Since the late nineteenth century, boxing and schools of martial arts have also entered Vietnam from other Asian countries. These include Judo, Aikido, and Karate (Japan); Wushu, Shaolin, and Wudang (China): Tae Kwon Do (South Korea); and Pencak silat (Malaysia). Vietnamese have accepted these schools, which have transformed, enriched, and enlivened indigenous martial arts.

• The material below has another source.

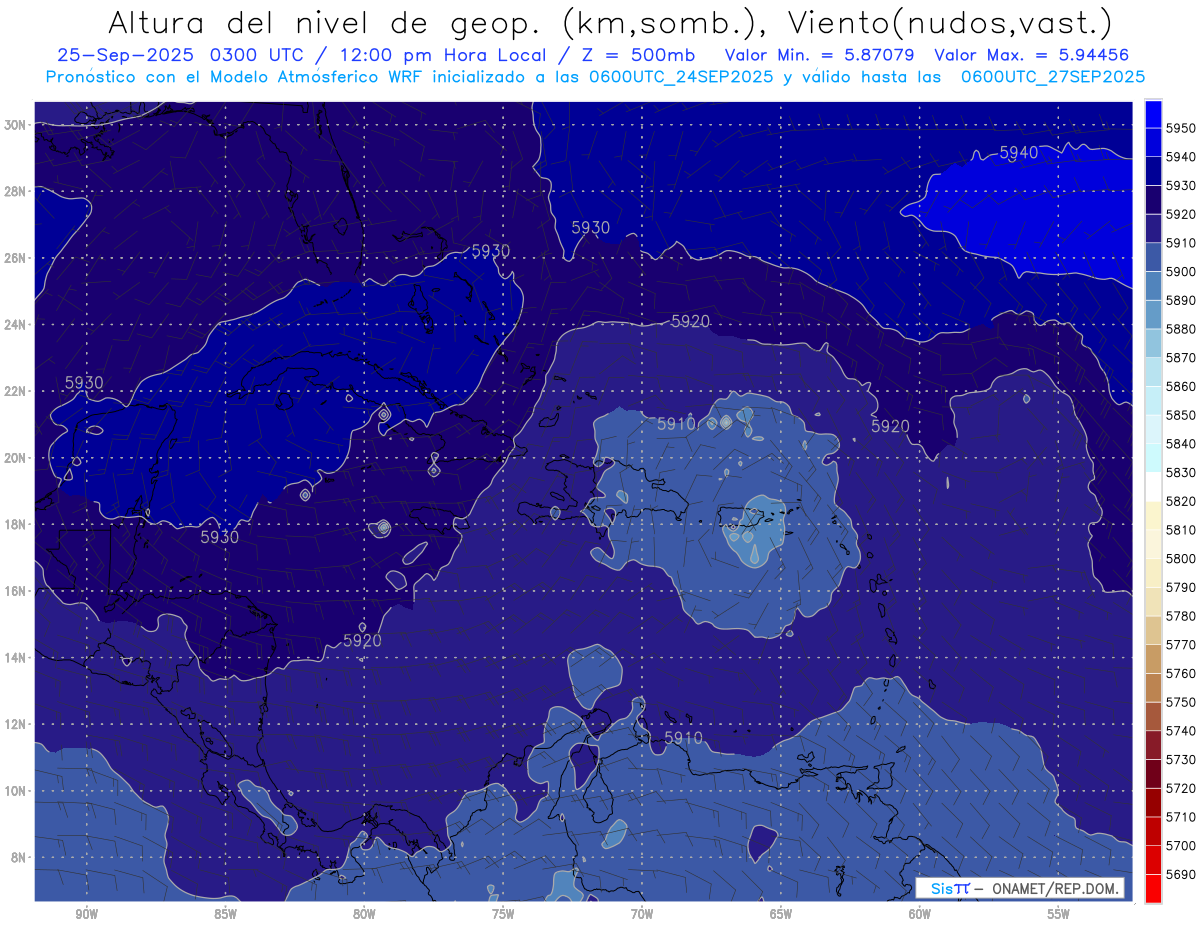Select the 5910 contour label near Venezuela's coast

Vietnamese Martial Arts & Traditional Asian Medicine

Vietnamese martial arts have also assimilated elements of traditional Asian medicine. Confucianism and other Asian philosophies, as well as systems of ethics, military arts, and aesthetics. The practice of martial arts expresses the concept of a perfect whole embodied in yin and yang and also the notion of the five basic elements that make up the universe. It also reflects the dialectical relations between the physical body, spirit, mind, energy, and strength, between the dynamic and the static, and between and the firm and the flexible. Traditional martial arts are not only sports but also part of the nation’s culture, embracing a heritage accumulated across many generations.